「普通解雇」とは、解雇における狭義の名称で、一般に「解雇」は「普通解雇」の事をいいます。「懲戒解雇」「整理解雇」とは、一般に区別されます。
「普通解雇」は、「懲戒解雇」が懲罰的な意味での労働契約解除で、「整理解雇」が人員整理を目的としたもので、それぞれ解雇の意味がはっきりしているのに対して、「普通解雇」は信頼関係が破綻したことによる労働契約の解除という意味で行なわれます。
そのため、他の解雇は就業規則や解雇事由を明確にすることができますが、普通解雇は使用者の主観で行なわれることも少なくないので、しばしば不当解雇について争いの原因になります。
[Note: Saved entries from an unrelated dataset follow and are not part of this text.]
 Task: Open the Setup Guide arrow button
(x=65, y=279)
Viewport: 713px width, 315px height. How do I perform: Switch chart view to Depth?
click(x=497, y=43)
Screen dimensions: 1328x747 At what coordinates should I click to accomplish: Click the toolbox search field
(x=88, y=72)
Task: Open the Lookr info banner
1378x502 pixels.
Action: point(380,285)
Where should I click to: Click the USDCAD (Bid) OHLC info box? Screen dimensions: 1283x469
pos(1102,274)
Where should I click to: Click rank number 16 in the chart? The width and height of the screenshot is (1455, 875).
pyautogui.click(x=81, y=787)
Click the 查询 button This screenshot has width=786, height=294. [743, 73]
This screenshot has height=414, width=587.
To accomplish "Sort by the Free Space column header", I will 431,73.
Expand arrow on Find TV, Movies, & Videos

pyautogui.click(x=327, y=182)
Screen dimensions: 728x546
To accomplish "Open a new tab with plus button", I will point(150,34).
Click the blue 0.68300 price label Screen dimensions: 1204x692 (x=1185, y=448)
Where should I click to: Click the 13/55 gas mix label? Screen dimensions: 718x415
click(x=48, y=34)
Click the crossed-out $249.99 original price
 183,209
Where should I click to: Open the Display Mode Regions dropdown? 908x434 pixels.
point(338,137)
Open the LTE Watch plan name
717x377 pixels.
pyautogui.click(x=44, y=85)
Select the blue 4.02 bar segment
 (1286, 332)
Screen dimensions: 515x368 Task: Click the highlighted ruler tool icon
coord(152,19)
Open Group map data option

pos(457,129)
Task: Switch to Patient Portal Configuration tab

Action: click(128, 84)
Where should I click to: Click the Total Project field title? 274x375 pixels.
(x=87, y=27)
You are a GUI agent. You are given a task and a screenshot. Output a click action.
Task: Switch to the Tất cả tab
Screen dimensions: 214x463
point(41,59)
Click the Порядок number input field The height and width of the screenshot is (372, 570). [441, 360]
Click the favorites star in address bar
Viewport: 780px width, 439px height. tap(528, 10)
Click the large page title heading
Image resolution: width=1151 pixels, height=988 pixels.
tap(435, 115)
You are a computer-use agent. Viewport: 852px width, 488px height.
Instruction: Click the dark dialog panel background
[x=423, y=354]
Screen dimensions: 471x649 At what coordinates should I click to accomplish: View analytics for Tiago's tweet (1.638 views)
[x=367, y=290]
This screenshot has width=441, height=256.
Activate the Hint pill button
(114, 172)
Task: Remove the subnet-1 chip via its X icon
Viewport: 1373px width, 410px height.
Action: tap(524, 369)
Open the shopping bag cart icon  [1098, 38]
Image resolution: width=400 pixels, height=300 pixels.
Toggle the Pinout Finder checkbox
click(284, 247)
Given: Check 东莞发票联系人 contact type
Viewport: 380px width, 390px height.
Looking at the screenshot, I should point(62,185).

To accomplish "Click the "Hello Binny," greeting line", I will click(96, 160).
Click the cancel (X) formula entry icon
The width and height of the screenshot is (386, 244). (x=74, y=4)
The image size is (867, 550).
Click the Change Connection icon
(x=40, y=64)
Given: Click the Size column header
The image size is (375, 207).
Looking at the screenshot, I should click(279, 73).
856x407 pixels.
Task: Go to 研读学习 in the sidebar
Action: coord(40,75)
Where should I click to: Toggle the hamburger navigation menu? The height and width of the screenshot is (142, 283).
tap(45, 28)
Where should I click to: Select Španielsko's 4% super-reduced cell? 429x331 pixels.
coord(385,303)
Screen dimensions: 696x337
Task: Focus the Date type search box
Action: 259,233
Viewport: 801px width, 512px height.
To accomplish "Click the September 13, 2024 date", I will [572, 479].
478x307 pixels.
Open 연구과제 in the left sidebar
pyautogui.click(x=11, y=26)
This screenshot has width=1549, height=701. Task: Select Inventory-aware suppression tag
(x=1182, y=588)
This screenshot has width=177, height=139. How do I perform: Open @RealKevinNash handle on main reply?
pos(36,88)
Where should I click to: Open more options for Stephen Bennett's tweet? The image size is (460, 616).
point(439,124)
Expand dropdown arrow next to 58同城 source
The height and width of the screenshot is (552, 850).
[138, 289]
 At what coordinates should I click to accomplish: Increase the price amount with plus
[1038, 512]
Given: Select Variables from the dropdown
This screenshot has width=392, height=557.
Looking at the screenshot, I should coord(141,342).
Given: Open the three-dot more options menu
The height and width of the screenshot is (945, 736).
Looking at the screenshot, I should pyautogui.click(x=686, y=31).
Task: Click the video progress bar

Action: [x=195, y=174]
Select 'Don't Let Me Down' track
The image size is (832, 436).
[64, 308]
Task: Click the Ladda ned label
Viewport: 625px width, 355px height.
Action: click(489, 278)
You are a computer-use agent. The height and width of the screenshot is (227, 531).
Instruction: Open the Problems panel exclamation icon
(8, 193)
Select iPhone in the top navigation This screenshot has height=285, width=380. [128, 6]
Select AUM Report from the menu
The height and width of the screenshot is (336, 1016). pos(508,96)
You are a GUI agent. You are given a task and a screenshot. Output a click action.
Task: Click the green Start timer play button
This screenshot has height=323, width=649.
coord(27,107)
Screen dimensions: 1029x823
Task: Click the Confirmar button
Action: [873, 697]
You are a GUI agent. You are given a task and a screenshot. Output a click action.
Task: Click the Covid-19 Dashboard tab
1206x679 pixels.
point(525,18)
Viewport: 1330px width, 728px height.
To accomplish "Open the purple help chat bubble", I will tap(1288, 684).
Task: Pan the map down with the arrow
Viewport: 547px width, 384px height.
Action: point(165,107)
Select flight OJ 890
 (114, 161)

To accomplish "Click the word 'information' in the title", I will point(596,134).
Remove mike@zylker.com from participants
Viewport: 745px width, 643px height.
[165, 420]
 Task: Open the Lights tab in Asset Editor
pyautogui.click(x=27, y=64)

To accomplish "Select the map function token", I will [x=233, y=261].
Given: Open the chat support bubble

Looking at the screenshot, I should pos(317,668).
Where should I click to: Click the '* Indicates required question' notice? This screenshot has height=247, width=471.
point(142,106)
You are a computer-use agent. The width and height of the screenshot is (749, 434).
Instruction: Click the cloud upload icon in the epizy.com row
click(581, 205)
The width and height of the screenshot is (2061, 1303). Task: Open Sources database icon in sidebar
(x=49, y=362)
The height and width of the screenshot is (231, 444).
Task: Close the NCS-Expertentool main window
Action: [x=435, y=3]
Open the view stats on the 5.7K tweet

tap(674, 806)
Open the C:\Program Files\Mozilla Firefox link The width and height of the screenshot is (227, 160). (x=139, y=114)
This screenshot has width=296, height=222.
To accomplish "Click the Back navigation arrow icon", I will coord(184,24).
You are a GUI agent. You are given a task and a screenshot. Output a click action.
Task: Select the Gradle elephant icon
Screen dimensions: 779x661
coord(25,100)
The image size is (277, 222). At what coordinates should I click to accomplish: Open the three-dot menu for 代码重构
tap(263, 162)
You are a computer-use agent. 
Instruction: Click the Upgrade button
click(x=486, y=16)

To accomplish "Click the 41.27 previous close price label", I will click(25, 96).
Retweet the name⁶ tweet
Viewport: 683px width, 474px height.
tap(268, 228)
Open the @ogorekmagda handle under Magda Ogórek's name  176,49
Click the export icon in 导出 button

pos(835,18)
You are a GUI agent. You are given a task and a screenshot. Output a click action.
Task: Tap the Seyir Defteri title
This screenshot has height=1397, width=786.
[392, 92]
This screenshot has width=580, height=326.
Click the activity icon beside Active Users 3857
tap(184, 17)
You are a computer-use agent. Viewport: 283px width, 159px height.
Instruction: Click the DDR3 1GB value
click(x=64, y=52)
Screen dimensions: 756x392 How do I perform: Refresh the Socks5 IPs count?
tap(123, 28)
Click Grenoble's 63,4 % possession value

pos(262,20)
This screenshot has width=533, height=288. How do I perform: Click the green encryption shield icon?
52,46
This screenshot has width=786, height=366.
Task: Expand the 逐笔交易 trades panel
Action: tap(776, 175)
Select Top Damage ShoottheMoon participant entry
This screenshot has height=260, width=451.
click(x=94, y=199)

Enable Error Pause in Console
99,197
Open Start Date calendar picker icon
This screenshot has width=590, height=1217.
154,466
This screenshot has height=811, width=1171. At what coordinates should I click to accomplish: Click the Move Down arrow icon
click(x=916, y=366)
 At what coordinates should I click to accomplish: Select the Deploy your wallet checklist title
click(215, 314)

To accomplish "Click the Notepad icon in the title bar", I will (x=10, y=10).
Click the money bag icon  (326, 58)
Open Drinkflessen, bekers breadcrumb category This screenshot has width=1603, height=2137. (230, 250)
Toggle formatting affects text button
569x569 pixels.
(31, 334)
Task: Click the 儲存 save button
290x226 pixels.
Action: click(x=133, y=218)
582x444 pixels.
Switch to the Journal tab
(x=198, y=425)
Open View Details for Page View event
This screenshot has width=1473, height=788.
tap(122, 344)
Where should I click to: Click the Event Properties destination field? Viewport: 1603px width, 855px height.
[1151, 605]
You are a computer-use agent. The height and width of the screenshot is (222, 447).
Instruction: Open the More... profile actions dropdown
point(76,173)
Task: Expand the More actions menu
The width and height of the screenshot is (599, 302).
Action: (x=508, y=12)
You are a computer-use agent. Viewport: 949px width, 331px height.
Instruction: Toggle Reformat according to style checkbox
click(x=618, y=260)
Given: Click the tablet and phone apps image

普通解雇の事由となる、直接的な事例では以下のような例があります。
病気欠勤が長期に渡って、回復の見込みが無い。怪我をして治療が長引きかつそれが業務に支障がある。等の身体的な理由があります。
また、技術職として採用したけれども、その技術能力が著しく低い等の職能的な事由があります。
最近の解雇の法律上の制限や判例から、仕事の能力や協調性が無いということでの普通解雇を認められる例は非常に少ないので、普通解雇が安易にできないものとなってる傾向はあります。
しかし、中小零細企業では会社の雰囲気に合わないなどの抽象的な理由での解雇も少なくありません。
また、大手企業ではリストラを理由にした「整理解雇」が一般化する背景で、「普通解雇」の件数が少なくなっているのかもしれません。